Commentary|Videos|June 18, 2026

Hematology Experts Highlight Emerging Trends, Research From EHA 2026 Congress

Fact checked by: Christina Mattina

EHA 2026 highlights include advances in immunotherapy across blood cancers.

Last week, from June 11 to 14, hematology experts gathered in Stockholm, Sweden, to discuss the latest updates and innovations in the field at the 31st European Hematology Association (EHA) Congress. Throughout the meeting, experts shared their biggest takeaways with The American Journal of Managed Care®.

Featured experts included Nitin Jain, MD, of the University of Texas MD Anderson Cancer Center; Irina Murakhovskaya, MD, of Montefiore Medical Center in the Bronx, NY; Rahul Banerjee, MD, of Fred Hutchinson Cancer Center; and Julie Kanter, MD, of the University of Alabama at Birmingham.

A recurring theme was the rapid expansion of immunotherapy options. Jain highlighted new data on in vivo chimeric antigen receptor (CAR) T-cell therapies, bispecific antibodies in lymphoma, and Bruton tyrosine kinase degraders, including combination strategies in chronic lymphocytic leukemia. Meanwhile, in acute myeloid leukemia, emerging data addressed the optimization of venetoclax duration and triplet combinations.

“A lot of new ideas and strategies are being presented, and it's really a wonderful time to be at EHA,” he said.

Next, Murakhovskaya described the congress as growing larger and more clinically focused each year, with breakthroughs continuing to accelerate.

“The science is very exciting,” she said.

Additionally, Banerjee framed the meeting as a turning point in multiple myeloma. Until this year, B-cell maturation antigen (BCMA)–targeted therapy was considered the default choice at first relapse. However, new MonumenTAL-3 (NCT05455320) data showed that talquetamab-based, BCMA-sparing regimens outperformed standard daratumumab-based triplets.

He explained that talquetamab is currently FDA approved only after 4 or more prior lines of therapy.

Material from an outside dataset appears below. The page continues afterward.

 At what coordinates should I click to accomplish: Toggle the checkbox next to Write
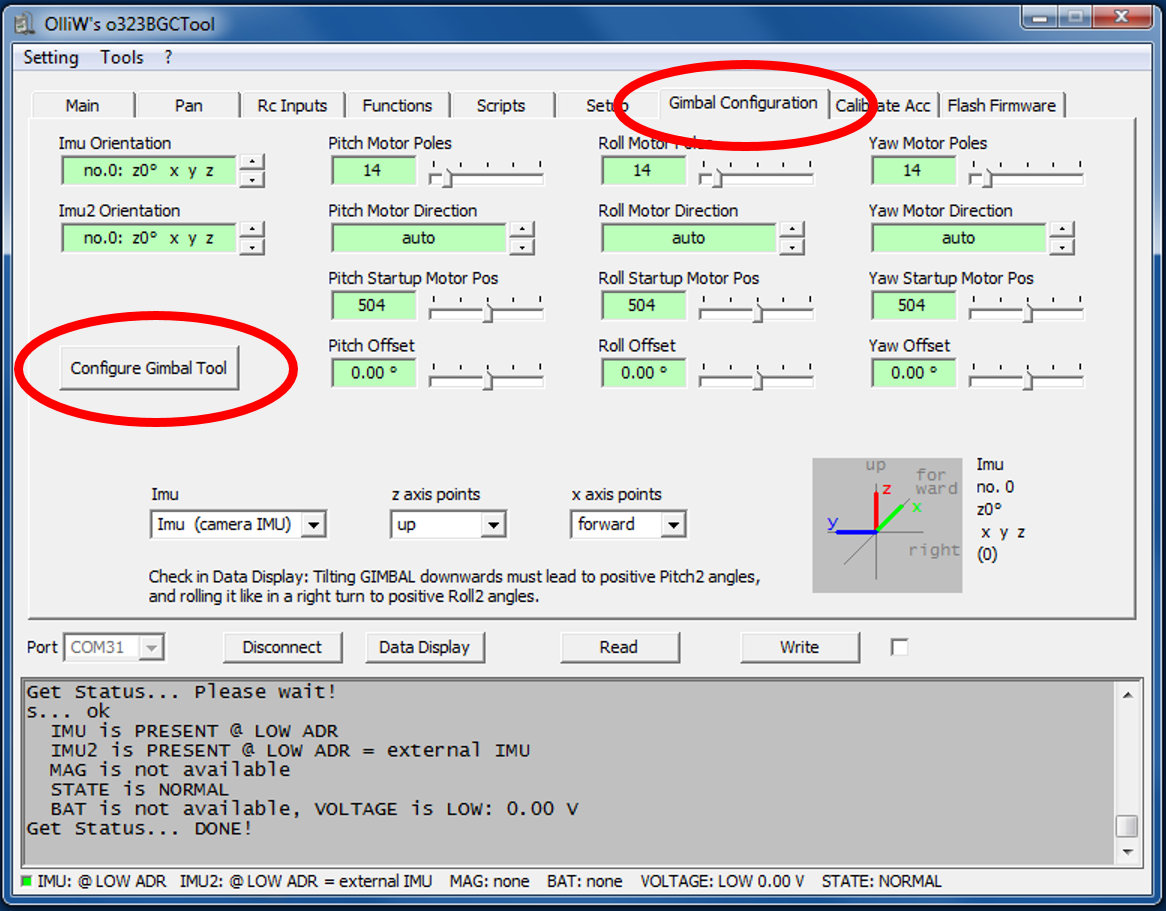[899, 647]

It is expected to move into earlier treatment settings, creating a more complex decision landscape encompassing BCMA-directed CAR T-cell therapy, BCMA-targeted bispecific antibodies, GPRC5D-targeted bispecific antibodies, and the BCMA-targeted antibody-drug conjugate belantamab mafodotin, all potentially available within 1 to 2 prior lines of therapy.

Despite the added complexity, he emphasized that these immunotherapy options represent a significant advance over older standards such as daratumumab-pomalidomide-dexamethasone (Dara-Pd), isatuximab-pomalidomide-dexamethasone (Isa-Pd), and isatuximab-carfilzomib-dexamethasone (Isa-Kd).

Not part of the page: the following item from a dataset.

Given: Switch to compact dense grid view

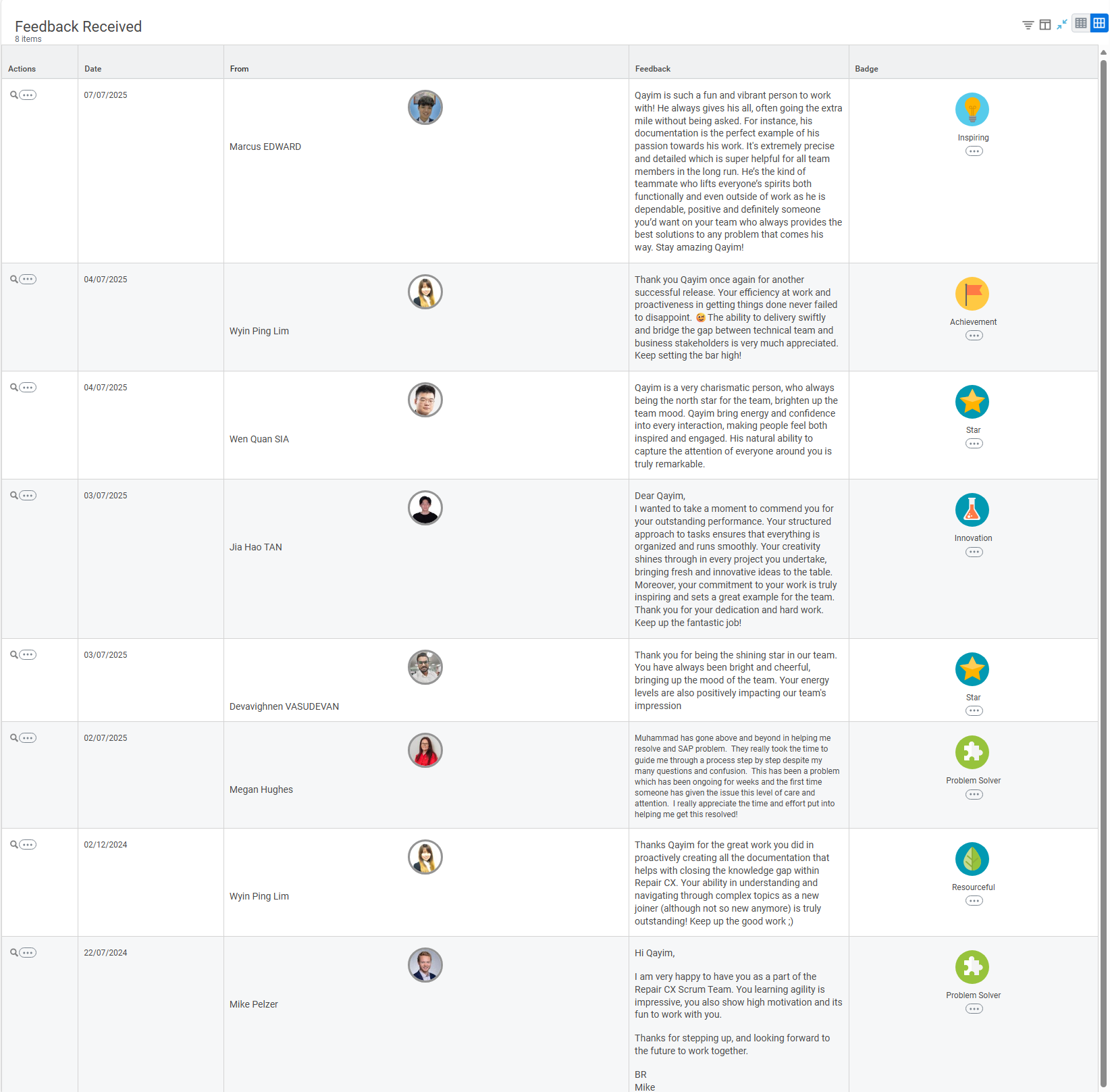Looking at the screenshot, I should click(1081, 24).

“The only losers of this argument are all our traditional triplets like Dara-PD, Isa-Pd, Isa-Kd,” Banerjee said. “I know them. I've loved them. I've used them many, many times, but in the era of immunotherapy, I think it's time to say bye-bye to those old ones.”

The final area of discussion centered on sickle cell disease, where Kanter called for reform of clinical trial end points. She argued that current end points exclude too much of the population affected by sickle cell disease and that broadening criteria to capture 50% to 60% of patients would meaningfully strengthen the field and prevent it from being dismissed as stagnant.

“I'm excited to see more and more coming out in sickle cell disease,” Kanter said.